Drittens hat das Gericht schließlich festgestellt, dass die Verpflichtung des Mitgliedstaats, die auf diese Weise rechtswidrig gewährten Beihilfen zurückzufordern, weder dem Grundsatz des Vertrauensschutzes widerspricht – da Iberpotash nicht nachgewiesen hat, dass sie hinreichend präzise, nicht an Bedingungen geknüpfte und übereinstimmende Zusicherungen erhalten hat, die aus einem aktiven Tun der Kommission herrühren, oder dass außergewöhnliche Umstände vorliegen – noch dem Grundsatz der Rechtssicherheit – da die Feststellung einer Übertragung staatlicher Mittel im vorliegenden Fall für einen aufmerksamen und verständigen Wirtschaftsteilnehmer angesichts der früheren Praxis der Kommission nicht unvorhersehbar war.
Als Zweites hat das Gericht bestätigt, dass die von der öffentlichen Hand beschlossene und vollständig finanzierte Abdeckung der Abraumhalde von Vilafruns, genauso wie eine Subvention, eine positive Leistung darstellt, die zwangsläufig einen Vorteil für Iberpotash mit sich brachte. Diese Maßnahme trug nämlich dazu bei, das Verschmutzungsproblem auf wirksame, dauerhafte und nicht unverhältnismäßige Weise zu lösen, indem sie Iberpotash von ihrer nach den anwendbaren nationalen und unionsrechtlichen Vorschriften bestehenden allgemeinen Verpflichtung, die etwaigen negativen Folgen der Ausbeutung der Abbaustätte ständig zu beheben, befreite und ihr für einen sehr langen Zeitraum das Ergreifen weiterer Sanierungsmaßnahmen ersparte. Das Gericht hat daraus geschlossen, dass diese Maßnahme Iberpotash dadurch begünstigte, dass die Umweltrisiken für die Zukunft verringert wurden. Darüber hinaus hat das Gericht – wenngleich es ebenso wie die Kommission anerkannt hat, dass Iberpotash sich hinsichtlich der Einhaltung ihrer umweltschutzrechtlichen Verpflichtungen völlig gesetzeskonform verhalten hat, wobei der Staat ein höheres Umweltschutzniveau festgelegt hatte, als es bei Erlass des angefochtenen Beschlusses verlangt worden war – entschieden, dass Iberpotash als Eigentümerin der Abbaustätte jedoch nicht davon befreit ist, die damit verbundenen Kosten zu tragen, wobei ausgeführt wird, dass dieser Aspekt im angefochtenen Beschluss insofern berücksichtigt wurde, als nur ein Teil des Betrags der auf diese Weise getätigten staatlichen Investition zurückgefordert wurde.
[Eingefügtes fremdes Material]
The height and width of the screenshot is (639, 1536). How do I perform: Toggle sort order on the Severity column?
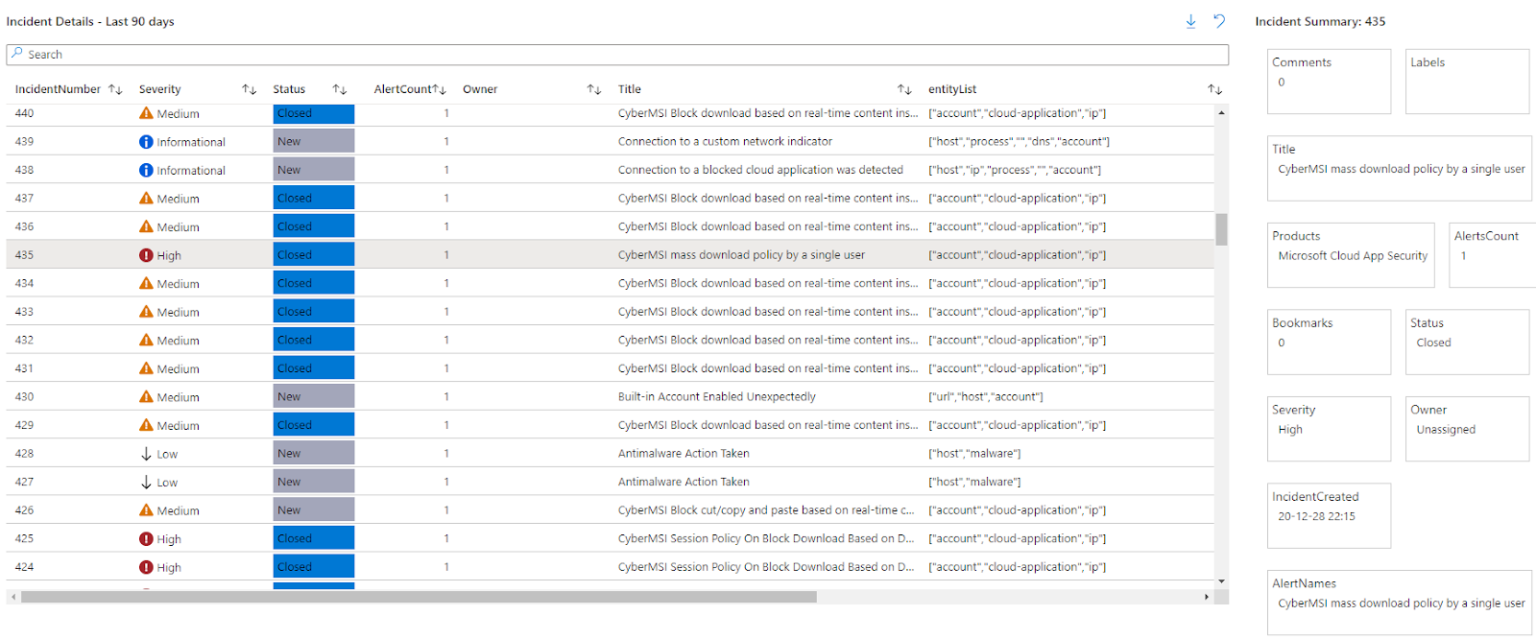(x=248, y=89)

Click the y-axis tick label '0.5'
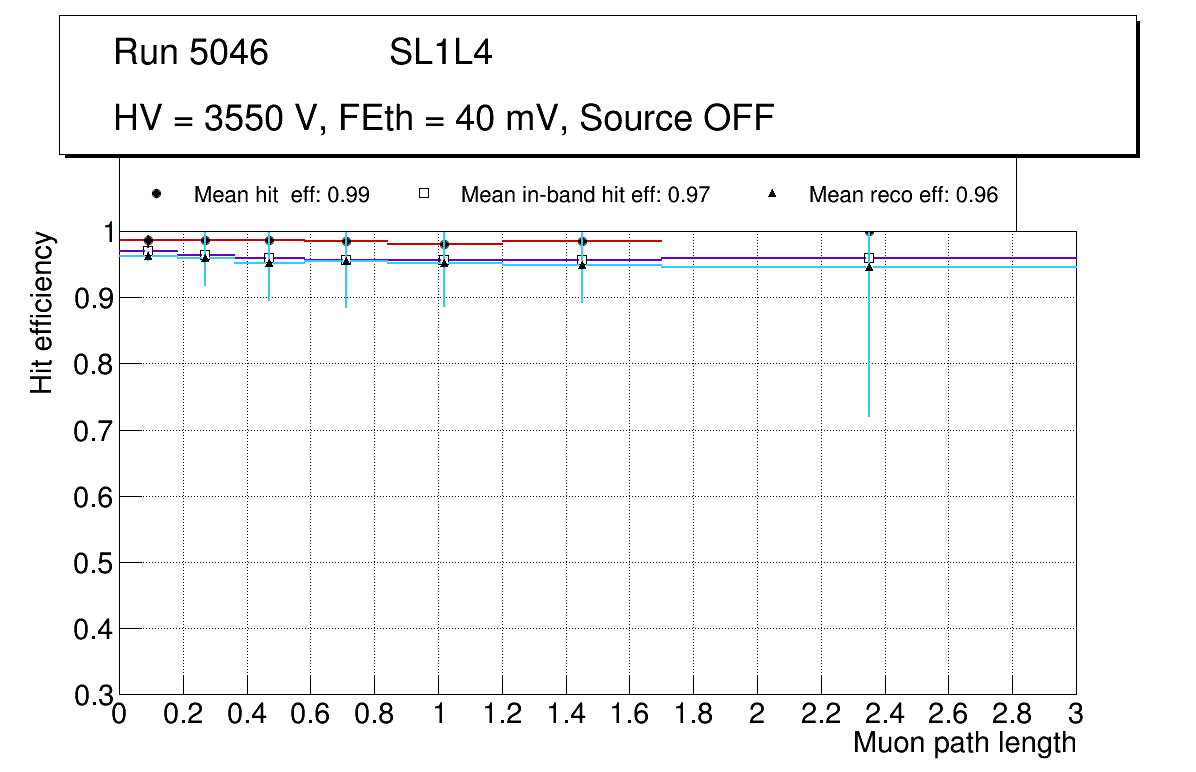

( 1 ) Beschluss (EU) 2018/118 der Kommission vom 31. August 2017 über die von Spanien gewährte staatliche Beihilfe SA.35818 (2016/C) (ex 2015/NN) (ex 2012/CP) zugunsten von Iberpotash (ABl. 2018, L 28, S. 25).
( 2 ) Richtlinie 2006/21/EG des Europäischen Parlaments und des Rates vom 15. März 2006 über die Bewirtschaftung von Abfällen aus der mineralgewinnenden Industrie und zur Änderung der Richtlinie 2004/35/EG (ABl. 2006, L 102, S. 15).
( 3 ) Art. 108 Abs. 3 AEUV.
( 4 ) Richtlinie 2004/35/EG des Europäischen Parlaments und des Rates vom 21. April 2004 über Umwelthaftung zur Vermeidung und Sanierung von Umweltschäden (ABl. 2004, L 143, S. 56).
( 5 ) Vorgesehen in Art. 14 der Richtlinie 2006/21.